# Task directions
Leaving out every picture, copy the lines of the material below exactly, from the line containing "This screenshot has" through the line containing "the Guarantee field".

*** Opening Data extracts ***

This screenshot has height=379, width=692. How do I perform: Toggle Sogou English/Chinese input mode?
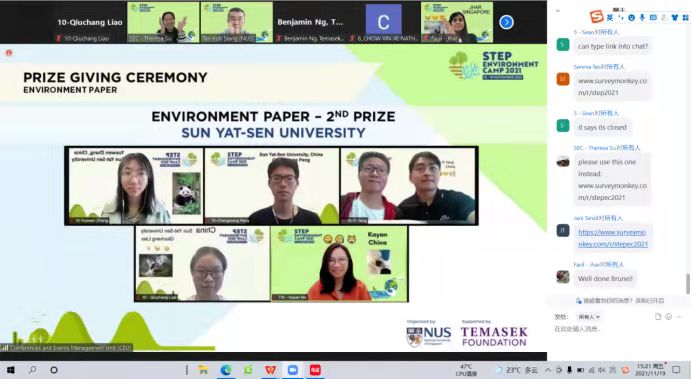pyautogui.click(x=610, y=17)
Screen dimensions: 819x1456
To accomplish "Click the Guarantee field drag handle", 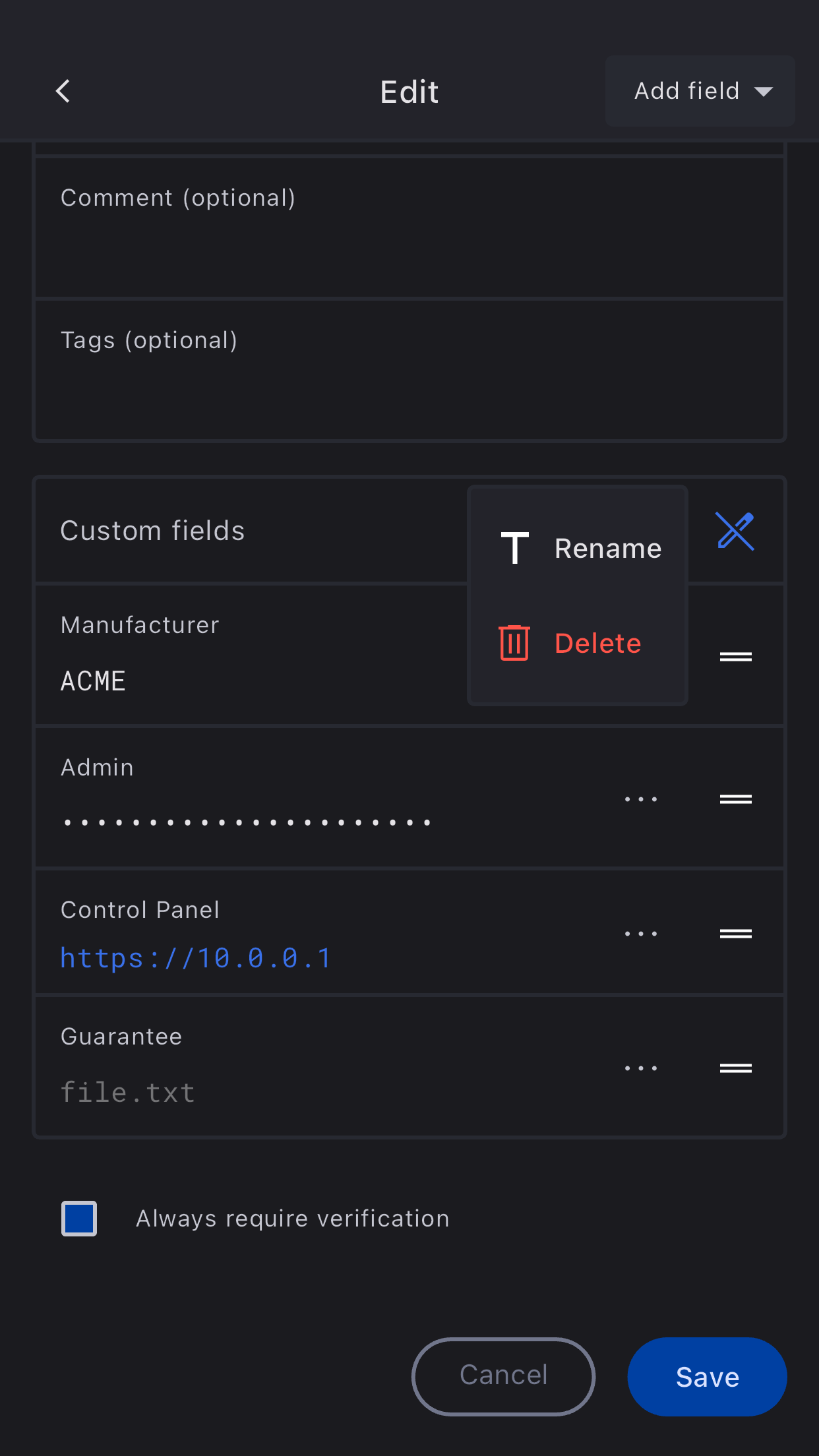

*** Closing Data extracts ***
*** Opening Data extracts ***

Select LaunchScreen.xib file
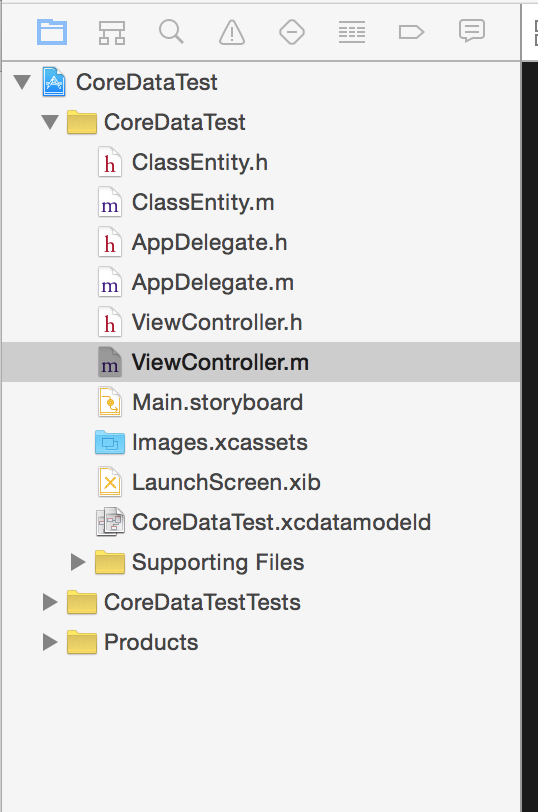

*** Closing Data extracts ***
*** Opening Data extracts ***

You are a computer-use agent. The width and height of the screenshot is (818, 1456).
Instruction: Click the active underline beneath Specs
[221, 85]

*** Closing Data extracts ***

# Response to this exercise
This screenshot has height=379, width=692. How do I perform: Toggle Sogou English/Chinese input mode?
pyautogui.click(x=610, y=17)
Screen dimensions: 819x1456
To accomplish "Click the Guarantee field drag handle", 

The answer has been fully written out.